Under normal feeding conditions, the morphological and functional development of the rumen is accelerated after 4–6 weeks of age. The calf rumen is rapidly colonized by microbes immediately after birth. Major fibrolytic bacterial species have been detected in calf rumen within the first 3 days after birth, which suggests that solid feed can be potentially digested in the rumen of calves during their early life. It is hypothesized that an increased solid feed intake during the first week of life can stimulate those microorganisms which have already colonized the rumen. Which will in turn lead to and early ruminal development.
Study objective
Researchers set out to study the effects of oral administration of fiber during the pre-weaning period on the development of the rumen microbiota, from pre-weaning to the first lactation period
Bacterial colonization in the rumen of pre-weaned ruminants is vital for their post-weaning growth and productivity.
Materials and Methods
For the study, 20 calves were assigned to the control and treatment groups (n = 10 each). Animals in both groups were raised with a standard feeding schedule throughout the experiment, except for oral fiber administration (50-100 g/day/animal) from 3 days of age to weaning for the treatment group.
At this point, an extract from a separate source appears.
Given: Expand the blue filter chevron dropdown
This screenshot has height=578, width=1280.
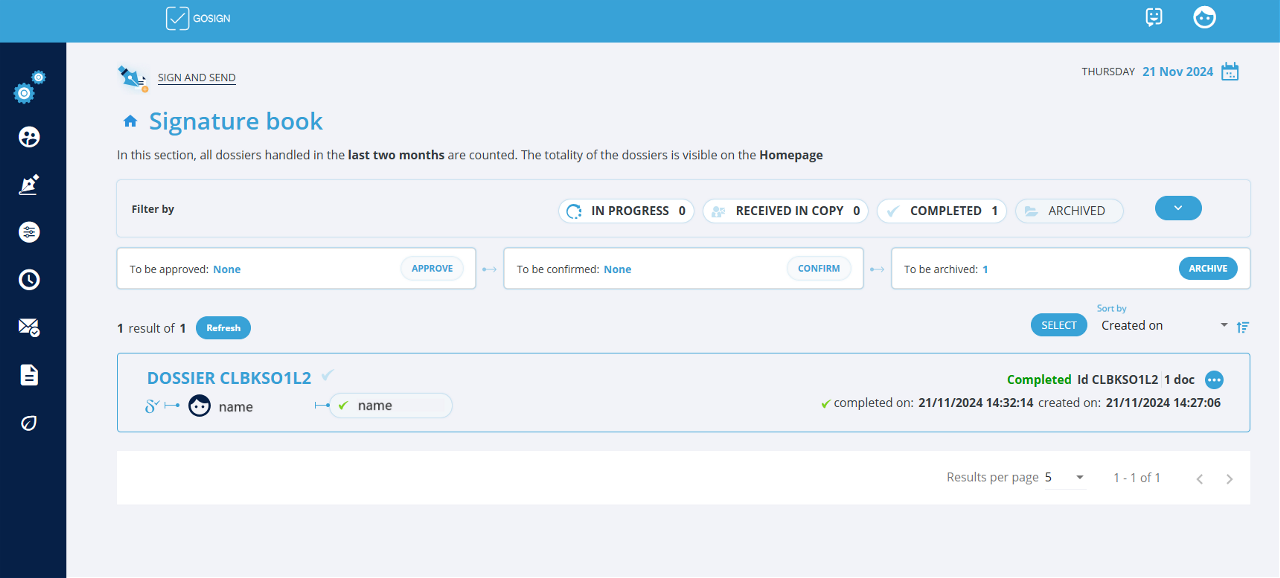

Rumen contents were collected during the pre-weaning period, the growth period and after birth.
Results
Effect of oral fiber administration on rumen fermentation and microbiota structure:
A relatively higher proportion of butyrate (P = 0.05) and a lower concentration of ammoniacal nitrogen (NH3-N) (P < 0.05) were detected in the rumen of the treatment group during the pre-weaning period, while no significant differences in the rumen fermentation parameters of adult animals were detected throughout the pre- and postpartum periods.
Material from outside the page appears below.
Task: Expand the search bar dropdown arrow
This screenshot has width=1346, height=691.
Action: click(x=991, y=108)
Among bacterial taxa detected through 16S ribosomal RNA (rRNA) gene amplicon sequencing in the rumen of calves 7 to 56 days of age, bacterial genera were selected that showed significant differences in their relative abundance by treatment for at least one sampling point from 7 to 56 days of age.
Graph1: Bacterial genera that showed significant differences over at least one age point from 7 to 56 days of age are represented in the graph. C control group, T treatment group.
Notable differences in the structure of the rumen microbiota between the control and treatment groups during the first 21 days after birth were seen. At 7 days of age, 11 taxa showed higher abundance in the treatment group, while 5 taxa showed lower abundance than in the control group.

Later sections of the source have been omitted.